┌─ SUPPLIED INFORMATION

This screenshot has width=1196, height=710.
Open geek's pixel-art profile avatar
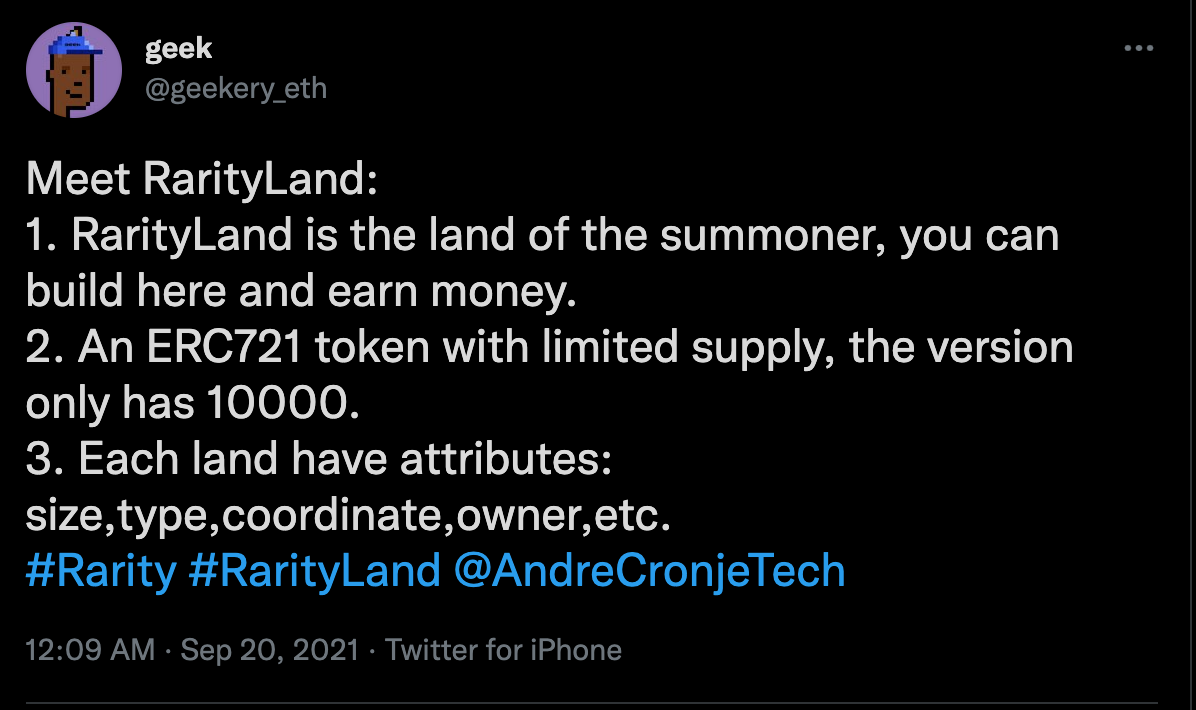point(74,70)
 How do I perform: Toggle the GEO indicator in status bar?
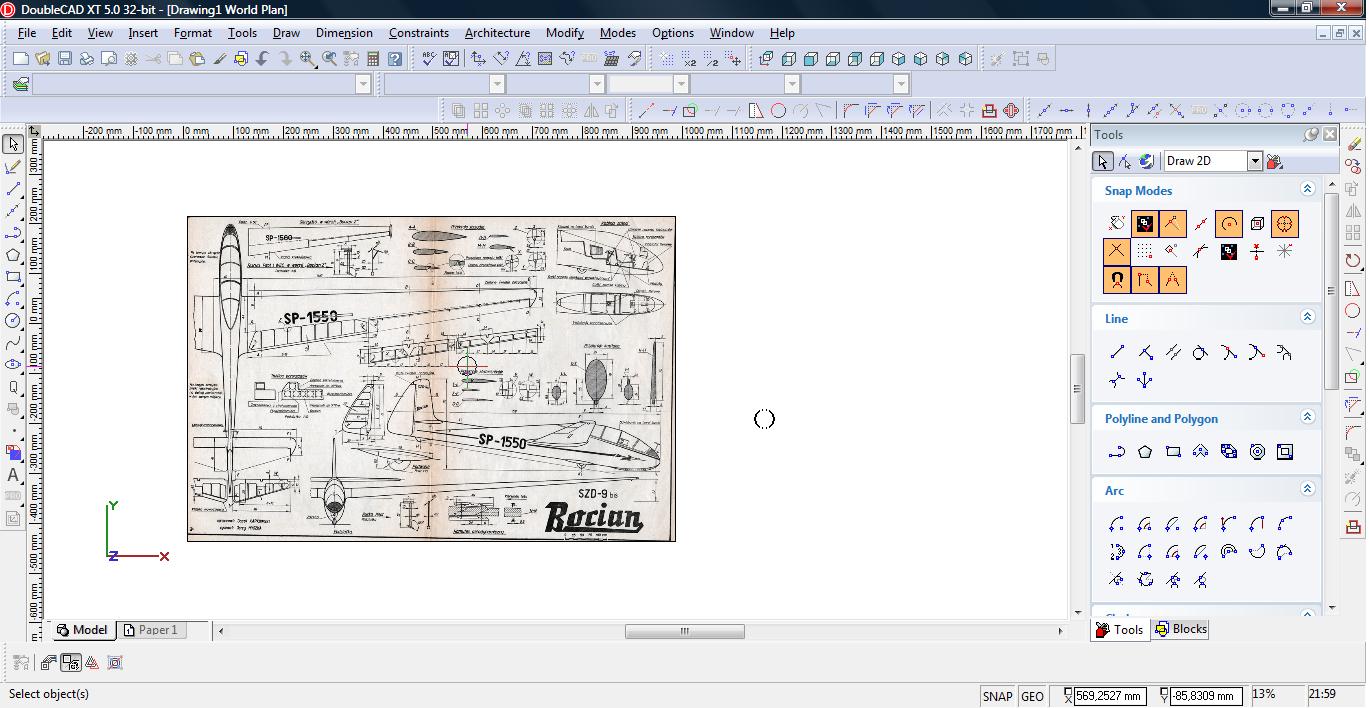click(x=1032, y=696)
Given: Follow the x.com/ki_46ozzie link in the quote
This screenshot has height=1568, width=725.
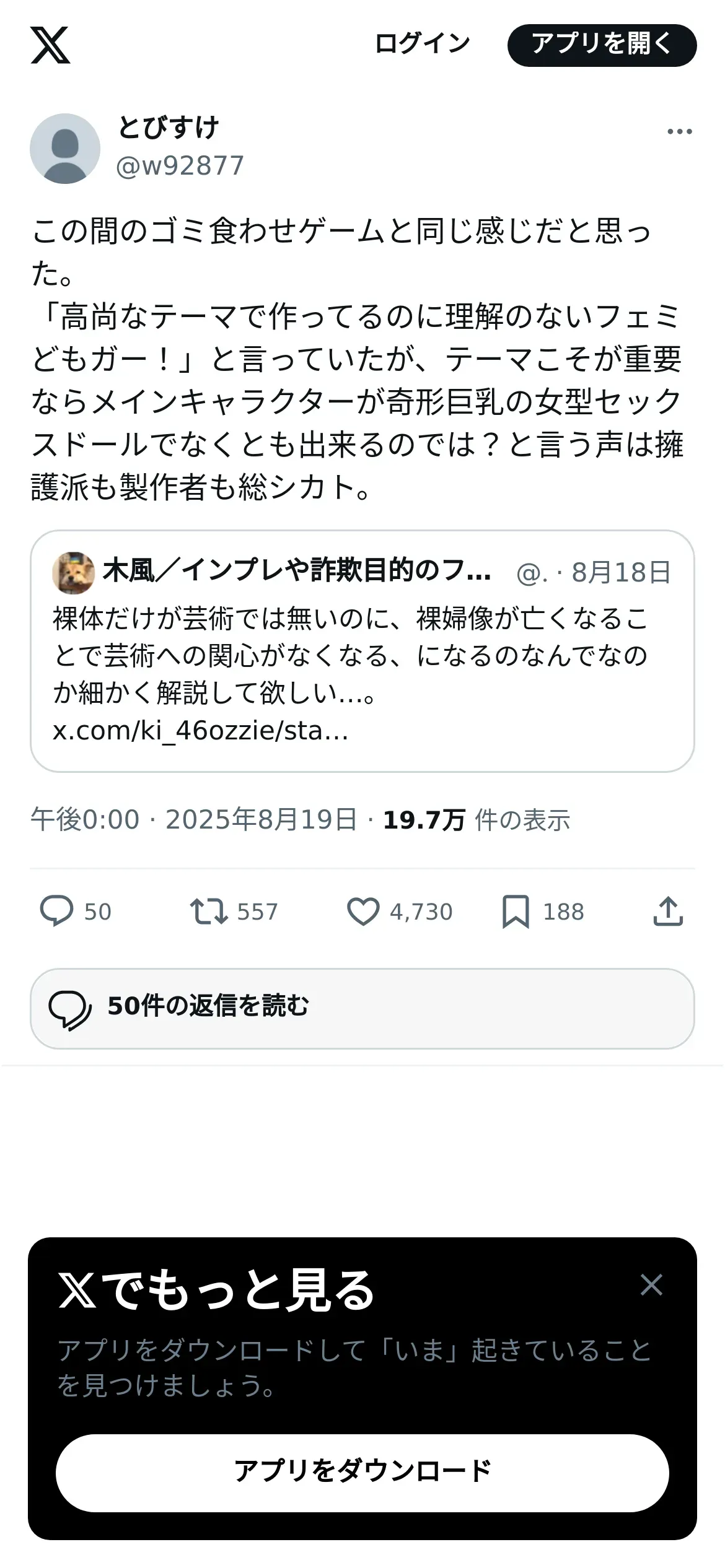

└─

◆ TASK OBJECTIVE: What you return should be the entries from above, unchanged and without their images.

◆ OUTPUT:
This screenshot has width=1196, height=710.
Open geek's pixel-art profile avatar
point(74,70)
 How do I perform: Toggle the GEO indicator in status bar?
click(x=1032, y=696)
Given: Follow the x.com/ki_46ozzie link in the quote
This screenshot has height=1568, width=725.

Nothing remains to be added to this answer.